## Problem requirements:
The answer must consist of every line below that holds the word "agent".
*** Opening Input data ***
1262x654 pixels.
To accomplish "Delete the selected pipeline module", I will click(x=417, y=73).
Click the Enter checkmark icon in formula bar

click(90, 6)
*** Closing Input data ***
*** Opening Input data ***
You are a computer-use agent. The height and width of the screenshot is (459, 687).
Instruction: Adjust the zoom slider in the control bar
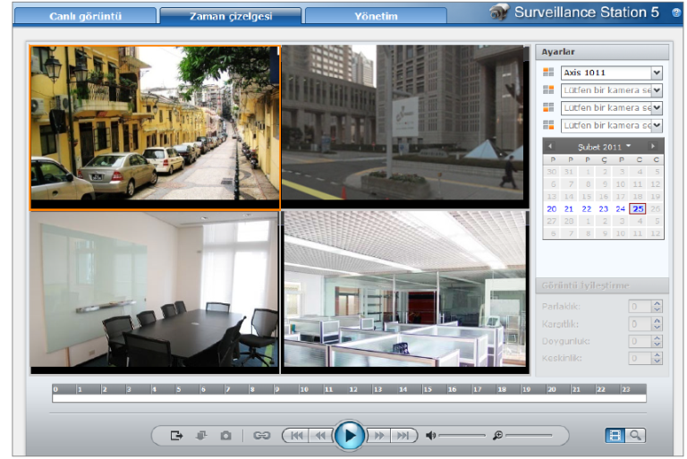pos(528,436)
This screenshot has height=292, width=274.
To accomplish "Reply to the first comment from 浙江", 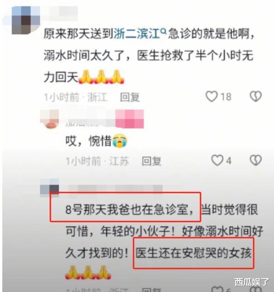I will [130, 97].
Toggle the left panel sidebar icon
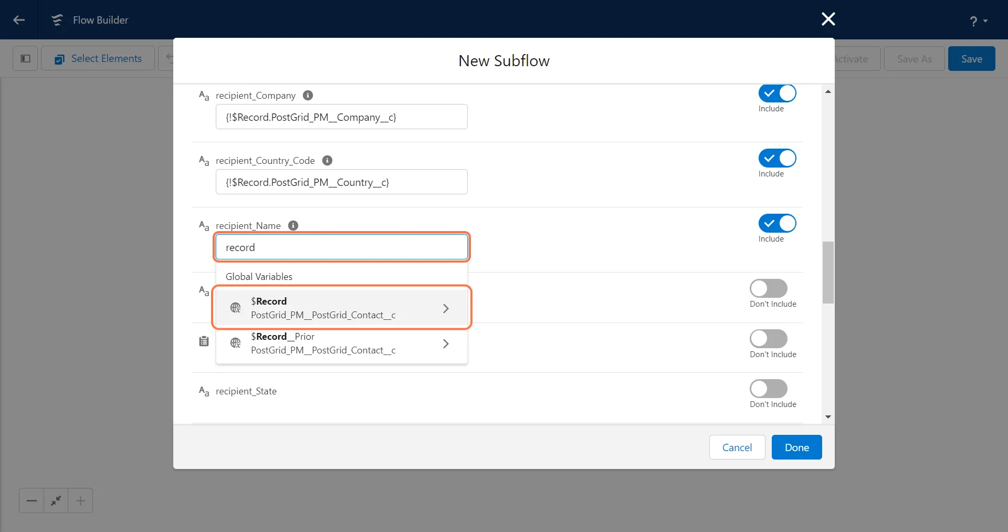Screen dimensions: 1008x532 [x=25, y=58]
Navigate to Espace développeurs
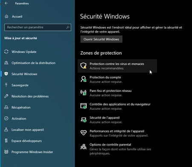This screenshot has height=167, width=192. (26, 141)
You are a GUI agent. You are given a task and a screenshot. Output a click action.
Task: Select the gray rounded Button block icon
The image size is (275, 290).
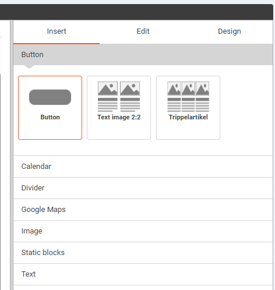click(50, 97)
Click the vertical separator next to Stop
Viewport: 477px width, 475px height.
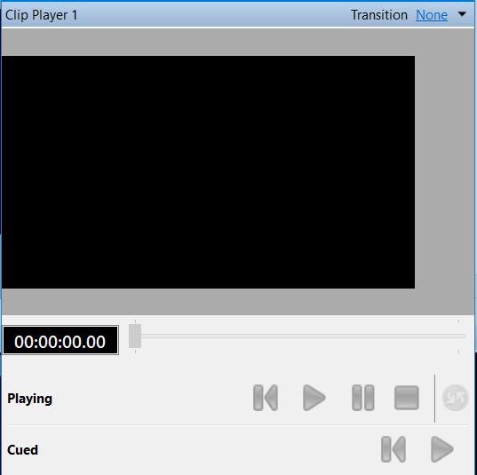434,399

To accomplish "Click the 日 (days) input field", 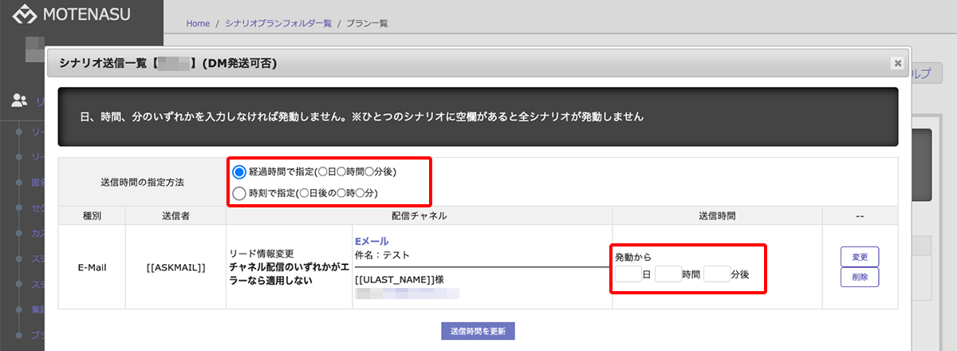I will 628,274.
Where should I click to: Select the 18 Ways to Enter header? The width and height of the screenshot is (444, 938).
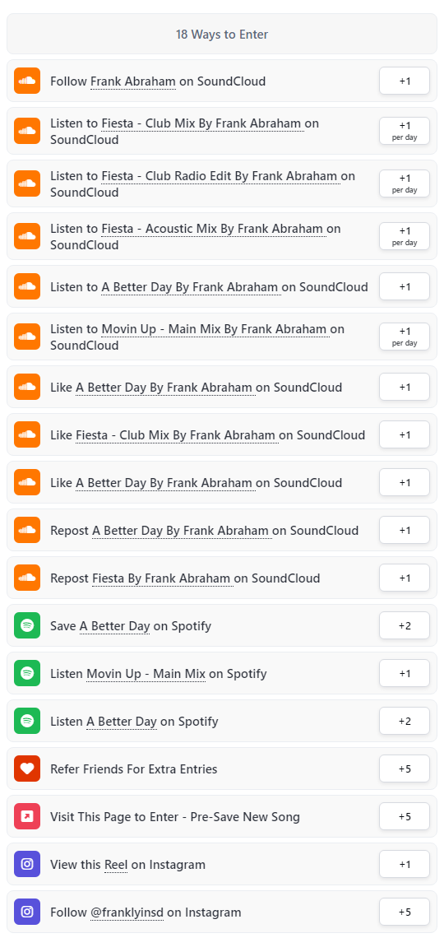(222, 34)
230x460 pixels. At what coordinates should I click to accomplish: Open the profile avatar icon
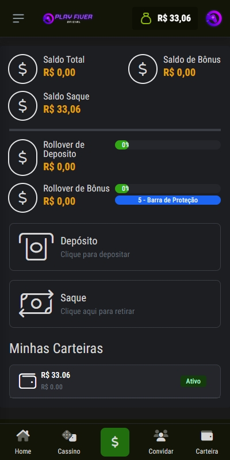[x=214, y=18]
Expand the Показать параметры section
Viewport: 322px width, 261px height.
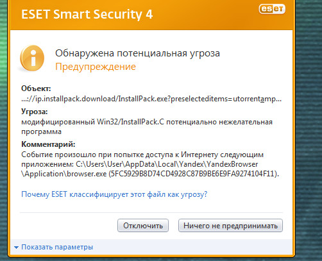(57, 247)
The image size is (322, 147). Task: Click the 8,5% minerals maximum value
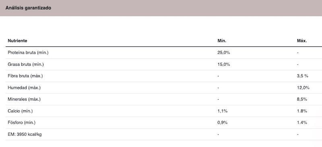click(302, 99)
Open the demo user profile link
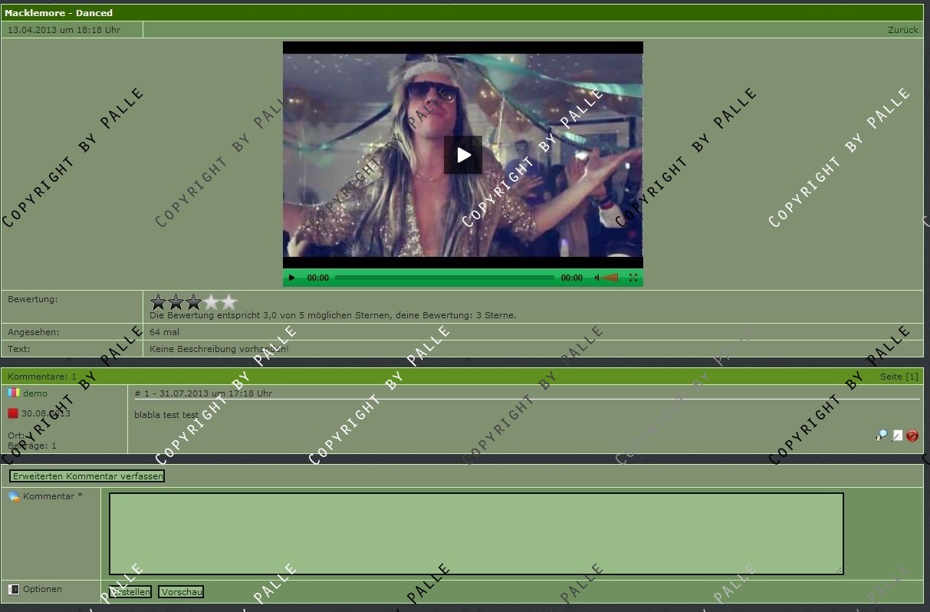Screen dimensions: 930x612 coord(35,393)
*** Closing Input data ***
*** Opening Input data ***
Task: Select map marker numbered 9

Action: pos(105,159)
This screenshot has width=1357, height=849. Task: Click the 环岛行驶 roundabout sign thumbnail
*** Closing Input data ***
## Written response:
You are a computer-use agent. The height and width of the screenshot is (459, 687).
You are a GUI agent. You are given a task and a screenshot. Output a click action.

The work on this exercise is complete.